Figure 12: Use a vault to directly fetch your secrets together with Access-control lists.
Figure 12: Use a vault to directly fetch your secrets together with Access-control lists.

Now that you know how to deal with secrets, we're done here, right? Sorry, no. There are still two topics I need to cover: revocations and key rotations. I'll start with revocations.

A revocation, in cryptography, refers to the process of marking a key to not be used anymore by all parties. Usually this applies to situations where an attacker stole a secret key, like for example the key for signing access tokens or similar. I recommend that you have a revocation process in place, which makes sure that all services discard the stolen key and don't accept any signatures from that stolen key any longer. It's crucial to define a revocation process and usually vaults have such processes in place. They enable you to get rid of stolen keys from your system in case of a compromise, and therefore tremendously increase your security.

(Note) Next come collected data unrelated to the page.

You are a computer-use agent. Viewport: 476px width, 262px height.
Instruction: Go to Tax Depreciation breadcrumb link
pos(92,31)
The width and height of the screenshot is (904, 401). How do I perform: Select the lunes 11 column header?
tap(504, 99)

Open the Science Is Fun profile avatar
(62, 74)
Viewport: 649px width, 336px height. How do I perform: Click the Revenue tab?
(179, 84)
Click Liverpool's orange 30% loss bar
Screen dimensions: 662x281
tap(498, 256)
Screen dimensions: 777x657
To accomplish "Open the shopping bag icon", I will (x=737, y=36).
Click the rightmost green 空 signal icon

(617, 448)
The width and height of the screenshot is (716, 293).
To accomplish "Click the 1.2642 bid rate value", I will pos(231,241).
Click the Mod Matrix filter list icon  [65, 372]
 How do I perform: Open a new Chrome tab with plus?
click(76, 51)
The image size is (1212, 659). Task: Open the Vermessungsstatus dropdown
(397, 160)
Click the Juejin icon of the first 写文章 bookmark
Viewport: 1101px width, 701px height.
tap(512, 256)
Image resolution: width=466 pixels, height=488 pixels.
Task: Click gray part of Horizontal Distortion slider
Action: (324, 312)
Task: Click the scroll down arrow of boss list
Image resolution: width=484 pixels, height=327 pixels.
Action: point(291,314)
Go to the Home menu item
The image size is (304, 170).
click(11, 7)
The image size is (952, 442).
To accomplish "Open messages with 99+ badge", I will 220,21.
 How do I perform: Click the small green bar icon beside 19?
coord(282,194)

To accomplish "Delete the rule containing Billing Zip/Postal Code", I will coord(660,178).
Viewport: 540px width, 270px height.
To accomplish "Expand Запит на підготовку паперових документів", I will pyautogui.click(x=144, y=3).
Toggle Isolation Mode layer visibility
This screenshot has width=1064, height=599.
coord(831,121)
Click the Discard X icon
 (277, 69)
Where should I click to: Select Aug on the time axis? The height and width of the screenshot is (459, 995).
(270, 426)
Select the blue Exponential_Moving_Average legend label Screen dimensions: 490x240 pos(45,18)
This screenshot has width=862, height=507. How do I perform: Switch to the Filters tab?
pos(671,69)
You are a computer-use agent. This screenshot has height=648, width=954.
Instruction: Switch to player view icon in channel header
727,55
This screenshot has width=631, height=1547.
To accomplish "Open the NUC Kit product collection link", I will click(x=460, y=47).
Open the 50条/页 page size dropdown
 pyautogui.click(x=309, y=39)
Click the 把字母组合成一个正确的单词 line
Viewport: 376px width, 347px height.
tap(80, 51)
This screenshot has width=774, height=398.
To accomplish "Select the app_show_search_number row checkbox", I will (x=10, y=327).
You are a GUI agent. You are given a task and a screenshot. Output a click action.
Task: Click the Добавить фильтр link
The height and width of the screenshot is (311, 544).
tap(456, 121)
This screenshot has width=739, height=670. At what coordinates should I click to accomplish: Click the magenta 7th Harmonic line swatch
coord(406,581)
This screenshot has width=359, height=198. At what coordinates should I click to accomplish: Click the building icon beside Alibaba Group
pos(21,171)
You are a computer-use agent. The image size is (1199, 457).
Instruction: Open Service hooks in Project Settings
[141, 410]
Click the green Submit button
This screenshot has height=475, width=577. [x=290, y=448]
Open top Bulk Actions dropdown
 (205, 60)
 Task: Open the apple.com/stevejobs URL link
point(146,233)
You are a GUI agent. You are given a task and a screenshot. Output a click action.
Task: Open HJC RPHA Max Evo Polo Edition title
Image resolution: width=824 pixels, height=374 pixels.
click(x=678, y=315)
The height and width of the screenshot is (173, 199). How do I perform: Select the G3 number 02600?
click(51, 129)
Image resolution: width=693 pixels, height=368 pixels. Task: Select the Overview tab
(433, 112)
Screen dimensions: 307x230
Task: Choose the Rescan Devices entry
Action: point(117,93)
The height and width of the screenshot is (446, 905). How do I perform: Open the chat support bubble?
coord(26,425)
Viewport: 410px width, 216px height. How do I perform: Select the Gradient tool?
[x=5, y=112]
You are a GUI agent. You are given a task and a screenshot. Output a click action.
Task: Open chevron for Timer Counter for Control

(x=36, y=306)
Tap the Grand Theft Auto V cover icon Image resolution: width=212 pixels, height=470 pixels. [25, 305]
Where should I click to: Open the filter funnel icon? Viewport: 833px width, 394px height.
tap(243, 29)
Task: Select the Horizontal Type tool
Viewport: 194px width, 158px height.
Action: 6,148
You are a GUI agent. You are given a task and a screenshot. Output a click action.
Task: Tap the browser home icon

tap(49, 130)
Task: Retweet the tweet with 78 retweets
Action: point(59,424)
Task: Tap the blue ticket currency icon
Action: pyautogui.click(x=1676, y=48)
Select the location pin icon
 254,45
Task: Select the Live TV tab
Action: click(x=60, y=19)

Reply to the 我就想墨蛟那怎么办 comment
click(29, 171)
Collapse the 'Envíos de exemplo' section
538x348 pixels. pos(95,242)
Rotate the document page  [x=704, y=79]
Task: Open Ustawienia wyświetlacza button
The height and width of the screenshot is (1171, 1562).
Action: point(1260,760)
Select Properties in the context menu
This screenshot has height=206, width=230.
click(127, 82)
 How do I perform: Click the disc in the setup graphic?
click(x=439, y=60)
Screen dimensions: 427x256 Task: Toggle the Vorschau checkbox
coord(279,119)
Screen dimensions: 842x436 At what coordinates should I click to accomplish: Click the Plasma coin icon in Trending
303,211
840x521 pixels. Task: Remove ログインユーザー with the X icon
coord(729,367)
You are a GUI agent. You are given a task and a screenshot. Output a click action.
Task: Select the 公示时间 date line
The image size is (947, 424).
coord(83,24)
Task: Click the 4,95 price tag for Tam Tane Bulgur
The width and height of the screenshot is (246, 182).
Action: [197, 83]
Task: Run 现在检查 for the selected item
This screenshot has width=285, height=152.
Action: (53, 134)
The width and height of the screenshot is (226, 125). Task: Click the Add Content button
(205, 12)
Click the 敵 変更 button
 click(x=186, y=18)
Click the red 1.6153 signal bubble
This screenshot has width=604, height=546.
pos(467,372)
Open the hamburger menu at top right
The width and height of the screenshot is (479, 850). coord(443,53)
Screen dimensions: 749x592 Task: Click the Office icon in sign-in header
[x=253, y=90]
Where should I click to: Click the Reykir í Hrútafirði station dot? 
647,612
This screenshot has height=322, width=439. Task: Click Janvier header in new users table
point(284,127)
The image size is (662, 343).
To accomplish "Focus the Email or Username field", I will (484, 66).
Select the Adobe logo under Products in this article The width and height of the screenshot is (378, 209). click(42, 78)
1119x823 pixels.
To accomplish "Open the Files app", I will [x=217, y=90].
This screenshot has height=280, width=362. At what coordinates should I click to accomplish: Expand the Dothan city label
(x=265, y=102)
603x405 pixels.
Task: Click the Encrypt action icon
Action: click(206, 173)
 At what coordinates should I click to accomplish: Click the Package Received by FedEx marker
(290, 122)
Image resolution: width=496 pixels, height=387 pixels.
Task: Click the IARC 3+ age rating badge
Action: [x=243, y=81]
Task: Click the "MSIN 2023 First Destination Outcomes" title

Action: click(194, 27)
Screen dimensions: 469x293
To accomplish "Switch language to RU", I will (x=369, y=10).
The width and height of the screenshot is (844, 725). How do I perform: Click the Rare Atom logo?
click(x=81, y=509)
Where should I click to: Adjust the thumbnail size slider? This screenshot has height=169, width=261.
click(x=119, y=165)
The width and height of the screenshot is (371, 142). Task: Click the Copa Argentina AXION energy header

Key rotation, on the other hand, forms a key ingredient to keep the cryptography of your services safe. For example, the more data you encrypt with the same key, the more information an attacker may acquire about that key. Gathering such information may not be useful at the moment but may enable an attacker at a later point in time to infer the encryption key, thereby breaking the confidentiality of data. So rotating keys is vital to secure your services, and additionally, it also limits the impact of a stolen key in case you don't know that a key was stolen. For example, suppose an attacker steals a key without you noticing. In that case, if the cluster doesn't rotate keys like, for example TLS keys; the attacker could use the key without any time limitation. By contrast, if you rotate your keys after one week, the attacker can mount attacks only for one week. This should highlight the importance of key rotation.

Code Example

In the GitHub repository https://github.com/apirker/middlewares, I provide some middleware implementations as an example for you to explore the techniques and ideas of middleware in this article.

Let's Summarize Now

I have shown you how to build a secure town. You started by protecting your entire cloud, by putting everything into a virtual private cloud, and defining only a single front-door, protected by strong guards that make sure only known applications talk to your back-end. Next, you protected your streets - the communication paths - by using TLS-protected channels to communicate information between services. This guarantees that an attacker who makes it into the cluster isn't able to read or modify your communications. Further, by splitting up the entire cluster into smaller parts, you managed to define pathways for communications between your services in a strict manner. After that, you turned your attention to services, starting with the front door of each building. The front doors you protect by JWT-based techniques, potentially together, even with access-control lists for mission-critical services. All of these concerns you nicely implement in terms of middleware, also making them reusable. The next step was to protect the building itself, and for that purpose, I've shown you some Docker hardenings together with input data validation and sanitizing techniques. Both of these are essential, especially the input data validation. Finally, I discussed various approaches for how to deal with secrets in Kubernetes, about the pros and cons of each. These, together with an effective revocation process and key rotation in place, boost your secret handling to the next level.